轩辕墨黑放下行李,上楼前还不忘冲赵羲凰眨了眨眼,换来赵羲凰一个灿烂的笑脸。
只是,赵羲凰注意到,在十哥走过来时,原本坐在她身边的大姐、三姐、四姐、九姐,都不动声色地、极其默契地,微微向后靠了靠,或者调整了一下坐姿,与他保持着比平时稍远一些的距离。

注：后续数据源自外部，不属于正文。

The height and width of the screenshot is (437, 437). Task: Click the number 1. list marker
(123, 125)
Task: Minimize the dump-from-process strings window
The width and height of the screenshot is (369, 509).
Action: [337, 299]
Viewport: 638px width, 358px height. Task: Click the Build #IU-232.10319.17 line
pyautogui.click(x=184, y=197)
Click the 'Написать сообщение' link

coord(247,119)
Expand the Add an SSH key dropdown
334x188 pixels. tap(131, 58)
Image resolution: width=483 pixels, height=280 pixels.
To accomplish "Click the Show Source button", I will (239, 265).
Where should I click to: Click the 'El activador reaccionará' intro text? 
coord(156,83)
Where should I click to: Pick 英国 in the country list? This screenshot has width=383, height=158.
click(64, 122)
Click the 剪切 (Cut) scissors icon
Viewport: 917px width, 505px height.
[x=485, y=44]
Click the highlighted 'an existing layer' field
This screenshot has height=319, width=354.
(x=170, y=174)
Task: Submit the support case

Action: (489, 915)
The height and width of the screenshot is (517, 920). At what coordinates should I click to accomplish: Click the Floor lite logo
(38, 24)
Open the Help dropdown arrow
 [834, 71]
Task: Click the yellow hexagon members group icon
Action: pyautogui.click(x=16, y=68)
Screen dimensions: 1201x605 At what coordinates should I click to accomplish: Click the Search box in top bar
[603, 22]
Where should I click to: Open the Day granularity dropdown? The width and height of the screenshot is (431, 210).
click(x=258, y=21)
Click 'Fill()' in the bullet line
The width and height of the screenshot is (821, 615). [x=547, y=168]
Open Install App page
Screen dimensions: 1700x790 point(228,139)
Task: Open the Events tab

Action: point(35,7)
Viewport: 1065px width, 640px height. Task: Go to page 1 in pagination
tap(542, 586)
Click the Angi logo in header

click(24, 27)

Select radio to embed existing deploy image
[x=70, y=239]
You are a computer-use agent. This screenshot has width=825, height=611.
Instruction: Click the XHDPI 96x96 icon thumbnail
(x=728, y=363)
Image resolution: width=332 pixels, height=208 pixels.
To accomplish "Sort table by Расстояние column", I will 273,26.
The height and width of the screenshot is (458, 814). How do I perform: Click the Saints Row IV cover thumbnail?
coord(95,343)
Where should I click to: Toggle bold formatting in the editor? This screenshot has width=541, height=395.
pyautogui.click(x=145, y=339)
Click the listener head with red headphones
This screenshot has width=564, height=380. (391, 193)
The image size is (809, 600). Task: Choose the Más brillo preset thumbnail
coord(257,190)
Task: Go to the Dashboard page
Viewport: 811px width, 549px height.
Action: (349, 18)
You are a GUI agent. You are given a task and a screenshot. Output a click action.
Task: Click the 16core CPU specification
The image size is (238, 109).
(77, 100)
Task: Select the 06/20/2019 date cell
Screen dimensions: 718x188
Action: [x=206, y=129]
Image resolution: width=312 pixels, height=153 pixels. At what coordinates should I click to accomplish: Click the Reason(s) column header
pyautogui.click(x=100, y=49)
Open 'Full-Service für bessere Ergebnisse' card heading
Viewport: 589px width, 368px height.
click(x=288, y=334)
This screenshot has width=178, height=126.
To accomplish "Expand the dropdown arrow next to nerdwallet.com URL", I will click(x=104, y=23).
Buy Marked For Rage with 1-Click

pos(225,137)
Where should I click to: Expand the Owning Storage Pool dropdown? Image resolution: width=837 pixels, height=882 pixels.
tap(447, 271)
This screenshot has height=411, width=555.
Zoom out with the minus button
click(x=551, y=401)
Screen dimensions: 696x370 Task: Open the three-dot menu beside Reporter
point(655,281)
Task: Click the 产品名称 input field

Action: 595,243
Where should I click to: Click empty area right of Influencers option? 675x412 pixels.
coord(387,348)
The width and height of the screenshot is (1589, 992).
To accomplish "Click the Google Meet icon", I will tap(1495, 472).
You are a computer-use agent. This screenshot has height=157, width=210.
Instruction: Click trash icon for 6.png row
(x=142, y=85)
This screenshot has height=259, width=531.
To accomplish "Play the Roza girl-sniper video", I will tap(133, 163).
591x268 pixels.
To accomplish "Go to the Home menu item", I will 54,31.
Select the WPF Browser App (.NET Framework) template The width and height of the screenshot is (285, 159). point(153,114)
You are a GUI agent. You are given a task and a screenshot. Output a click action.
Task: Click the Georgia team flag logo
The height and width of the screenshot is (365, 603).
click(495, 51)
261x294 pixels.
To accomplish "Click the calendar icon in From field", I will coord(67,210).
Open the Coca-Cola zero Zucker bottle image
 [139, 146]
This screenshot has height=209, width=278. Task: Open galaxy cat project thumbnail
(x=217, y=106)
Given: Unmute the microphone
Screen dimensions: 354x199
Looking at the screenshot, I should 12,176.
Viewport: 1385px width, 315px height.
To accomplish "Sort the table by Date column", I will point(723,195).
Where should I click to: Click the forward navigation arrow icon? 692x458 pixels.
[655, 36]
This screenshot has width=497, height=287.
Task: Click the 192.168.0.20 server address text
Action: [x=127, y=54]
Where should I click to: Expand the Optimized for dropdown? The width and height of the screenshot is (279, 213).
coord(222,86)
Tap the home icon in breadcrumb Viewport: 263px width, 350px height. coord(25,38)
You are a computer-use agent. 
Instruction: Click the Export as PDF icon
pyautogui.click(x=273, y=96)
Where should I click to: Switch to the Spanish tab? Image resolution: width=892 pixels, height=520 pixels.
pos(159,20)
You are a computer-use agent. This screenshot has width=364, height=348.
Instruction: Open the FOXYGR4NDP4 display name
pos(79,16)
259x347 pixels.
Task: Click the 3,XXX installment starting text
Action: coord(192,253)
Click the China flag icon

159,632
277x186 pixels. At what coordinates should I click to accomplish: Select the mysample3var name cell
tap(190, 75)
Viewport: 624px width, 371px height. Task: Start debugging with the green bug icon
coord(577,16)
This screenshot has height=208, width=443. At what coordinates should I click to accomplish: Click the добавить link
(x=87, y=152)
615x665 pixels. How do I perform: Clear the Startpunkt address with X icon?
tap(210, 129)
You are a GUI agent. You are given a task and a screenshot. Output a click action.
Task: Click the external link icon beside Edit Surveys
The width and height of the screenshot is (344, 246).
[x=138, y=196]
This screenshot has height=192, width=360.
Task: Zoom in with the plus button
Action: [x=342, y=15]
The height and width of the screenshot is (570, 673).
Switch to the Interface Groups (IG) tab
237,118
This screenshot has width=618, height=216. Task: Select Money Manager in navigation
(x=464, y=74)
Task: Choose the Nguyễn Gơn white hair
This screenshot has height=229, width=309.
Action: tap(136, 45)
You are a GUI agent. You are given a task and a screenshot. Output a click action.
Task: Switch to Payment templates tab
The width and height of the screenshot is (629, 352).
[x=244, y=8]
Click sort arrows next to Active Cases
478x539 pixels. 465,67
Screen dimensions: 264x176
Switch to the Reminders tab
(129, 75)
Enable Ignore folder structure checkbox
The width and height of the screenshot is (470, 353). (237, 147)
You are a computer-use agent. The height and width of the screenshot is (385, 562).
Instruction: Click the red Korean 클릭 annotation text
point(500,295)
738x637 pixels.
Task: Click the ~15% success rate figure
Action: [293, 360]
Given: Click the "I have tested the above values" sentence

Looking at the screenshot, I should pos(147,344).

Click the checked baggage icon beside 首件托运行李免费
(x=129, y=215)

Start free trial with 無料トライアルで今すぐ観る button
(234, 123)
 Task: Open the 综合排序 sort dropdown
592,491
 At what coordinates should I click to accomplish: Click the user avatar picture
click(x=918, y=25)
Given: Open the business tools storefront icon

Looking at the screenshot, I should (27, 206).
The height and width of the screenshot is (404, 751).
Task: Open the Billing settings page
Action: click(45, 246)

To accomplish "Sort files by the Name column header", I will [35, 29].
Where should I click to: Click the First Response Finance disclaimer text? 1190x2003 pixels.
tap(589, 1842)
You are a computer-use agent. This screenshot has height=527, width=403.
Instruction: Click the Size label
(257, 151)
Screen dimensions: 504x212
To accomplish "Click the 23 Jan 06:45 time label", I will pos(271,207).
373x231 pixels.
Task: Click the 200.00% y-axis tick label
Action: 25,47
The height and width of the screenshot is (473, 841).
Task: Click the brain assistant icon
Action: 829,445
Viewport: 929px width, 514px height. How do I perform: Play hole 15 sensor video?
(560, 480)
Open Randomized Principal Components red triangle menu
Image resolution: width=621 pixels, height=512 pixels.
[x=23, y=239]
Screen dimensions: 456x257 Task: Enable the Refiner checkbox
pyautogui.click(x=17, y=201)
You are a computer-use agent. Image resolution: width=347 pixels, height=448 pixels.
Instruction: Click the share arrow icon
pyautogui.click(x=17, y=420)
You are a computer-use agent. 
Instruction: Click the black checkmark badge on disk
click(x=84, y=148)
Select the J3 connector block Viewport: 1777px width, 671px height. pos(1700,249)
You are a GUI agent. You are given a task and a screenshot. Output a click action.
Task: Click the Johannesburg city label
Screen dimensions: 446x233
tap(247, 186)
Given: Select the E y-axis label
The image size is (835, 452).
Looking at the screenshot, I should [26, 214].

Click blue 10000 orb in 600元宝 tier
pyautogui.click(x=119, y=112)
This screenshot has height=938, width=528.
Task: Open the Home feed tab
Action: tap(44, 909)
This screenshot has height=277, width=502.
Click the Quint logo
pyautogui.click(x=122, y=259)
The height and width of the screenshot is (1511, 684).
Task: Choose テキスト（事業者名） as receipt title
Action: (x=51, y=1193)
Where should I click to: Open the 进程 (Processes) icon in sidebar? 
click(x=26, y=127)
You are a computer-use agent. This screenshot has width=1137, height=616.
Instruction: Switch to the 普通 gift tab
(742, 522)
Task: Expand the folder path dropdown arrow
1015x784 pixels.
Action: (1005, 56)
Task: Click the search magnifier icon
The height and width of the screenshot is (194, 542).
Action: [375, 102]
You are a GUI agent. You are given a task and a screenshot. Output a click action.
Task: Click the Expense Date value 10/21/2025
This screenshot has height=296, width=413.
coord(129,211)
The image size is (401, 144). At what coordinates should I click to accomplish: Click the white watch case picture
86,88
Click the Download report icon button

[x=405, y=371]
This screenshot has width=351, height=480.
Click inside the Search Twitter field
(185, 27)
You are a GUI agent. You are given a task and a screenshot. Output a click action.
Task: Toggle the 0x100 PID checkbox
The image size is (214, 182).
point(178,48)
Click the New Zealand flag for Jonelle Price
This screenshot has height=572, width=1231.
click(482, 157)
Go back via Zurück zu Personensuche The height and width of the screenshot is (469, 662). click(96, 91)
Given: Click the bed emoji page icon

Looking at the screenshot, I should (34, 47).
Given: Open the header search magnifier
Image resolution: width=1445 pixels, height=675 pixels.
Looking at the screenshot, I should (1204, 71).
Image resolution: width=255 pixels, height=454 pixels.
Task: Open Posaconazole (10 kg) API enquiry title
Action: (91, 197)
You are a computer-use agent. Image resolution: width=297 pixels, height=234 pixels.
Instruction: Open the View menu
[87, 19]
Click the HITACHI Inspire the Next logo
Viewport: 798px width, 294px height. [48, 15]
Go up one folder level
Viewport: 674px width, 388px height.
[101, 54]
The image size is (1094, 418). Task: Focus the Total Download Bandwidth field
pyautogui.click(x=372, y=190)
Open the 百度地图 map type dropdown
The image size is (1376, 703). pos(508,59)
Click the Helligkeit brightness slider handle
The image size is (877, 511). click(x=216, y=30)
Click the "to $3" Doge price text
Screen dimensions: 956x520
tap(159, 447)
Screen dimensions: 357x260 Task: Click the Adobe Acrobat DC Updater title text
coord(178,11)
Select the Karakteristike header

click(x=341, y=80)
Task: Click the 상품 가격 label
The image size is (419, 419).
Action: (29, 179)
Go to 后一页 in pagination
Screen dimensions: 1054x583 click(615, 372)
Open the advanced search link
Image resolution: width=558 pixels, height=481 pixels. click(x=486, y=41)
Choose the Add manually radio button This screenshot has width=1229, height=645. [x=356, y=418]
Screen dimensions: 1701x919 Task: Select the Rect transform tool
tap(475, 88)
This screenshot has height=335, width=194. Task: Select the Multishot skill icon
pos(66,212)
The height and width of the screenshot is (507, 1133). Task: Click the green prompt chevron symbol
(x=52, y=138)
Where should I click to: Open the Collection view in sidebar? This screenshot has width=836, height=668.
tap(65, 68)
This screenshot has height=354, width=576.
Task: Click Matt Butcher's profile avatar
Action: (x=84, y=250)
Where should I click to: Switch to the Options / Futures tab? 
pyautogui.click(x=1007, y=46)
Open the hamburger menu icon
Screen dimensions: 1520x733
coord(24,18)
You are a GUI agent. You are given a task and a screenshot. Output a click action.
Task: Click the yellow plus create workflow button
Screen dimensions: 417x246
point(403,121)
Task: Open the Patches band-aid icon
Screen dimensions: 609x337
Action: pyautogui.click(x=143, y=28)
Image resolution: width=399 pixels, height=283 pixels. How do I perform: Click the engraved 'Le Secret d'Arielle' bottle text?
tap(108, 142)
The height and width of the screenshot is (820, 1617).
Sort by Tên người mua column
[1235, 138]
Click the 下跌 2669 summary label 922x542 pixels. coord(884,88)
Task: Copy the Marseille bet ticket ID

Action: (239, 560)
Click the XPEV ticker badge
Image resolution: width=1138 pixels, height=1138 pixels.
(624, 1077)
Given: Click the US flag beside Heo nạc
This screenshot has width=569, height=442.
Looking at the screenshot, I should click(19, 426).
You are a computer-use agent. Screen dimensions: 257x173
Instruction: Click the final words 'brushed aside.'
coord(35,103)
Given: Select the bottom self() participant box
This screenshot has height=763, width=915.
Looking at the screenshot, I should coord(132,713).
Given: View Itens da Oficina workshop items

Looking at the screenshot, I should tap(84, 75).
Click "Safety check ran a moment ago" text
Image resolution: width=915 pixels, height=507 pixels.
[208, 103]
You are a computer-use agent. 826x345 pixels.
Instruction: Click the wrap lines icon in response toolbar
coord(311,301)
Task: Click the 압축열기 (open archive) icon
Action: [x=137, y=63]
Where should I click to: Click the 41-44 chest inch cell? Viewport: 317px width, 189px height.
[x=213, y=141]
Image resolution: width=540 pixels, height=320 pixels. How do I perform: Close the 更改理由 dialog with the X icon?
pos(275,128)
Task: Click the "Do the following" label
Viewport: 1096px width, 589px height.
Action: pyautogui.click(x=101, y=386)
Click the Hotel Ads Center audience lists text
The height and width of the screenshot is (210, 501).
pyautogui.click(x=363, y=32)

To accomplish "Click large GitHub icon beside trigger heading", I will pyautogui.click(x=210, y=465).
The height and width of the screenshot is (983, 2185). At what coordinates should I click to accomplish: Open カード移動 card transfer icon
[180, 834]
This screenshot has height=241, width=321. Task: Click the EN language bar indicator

倒不是嫌弃或疏远,纯粹是女性对过于“原生”的、充满野性荷尔蒙的异性气息一种本能的、微妙的……敬而远之。
毕竟,她们的审美和习惯,还是更偏向于自家其他兄弟那种或冷峻、或温润、或精干的东方气质。
一个黑得跟非洲兄弟似的弟弟,冲击力确实有点大。
对此,轩辕墨黑似乎也心知肚明,只是嘿嘿一笑,也不在意,哼着不知名的小调上楼去了。
轩辕墨黑到位的半个小时后,主楼外传来了汽车引擎的轰鸣声。
一辆挂着军牌的黑色越野车,风驰电掣般驶入庄园,一个漂亮的甩尾,精准地停在了主楼门前。
车门打开,一个身材高大挺拔、穿着笔挺的夏季常服、肩章上星光闪烁的年轻军官,利落地跳下车。
他面容冷峻刚毅,皮肤是健康的古铜色,眉宇间带着军旅生涯磨砺出的锐利和沉稳。
正是排行第七、常年驻扎在西南边陲的七哥——轩辕战戈。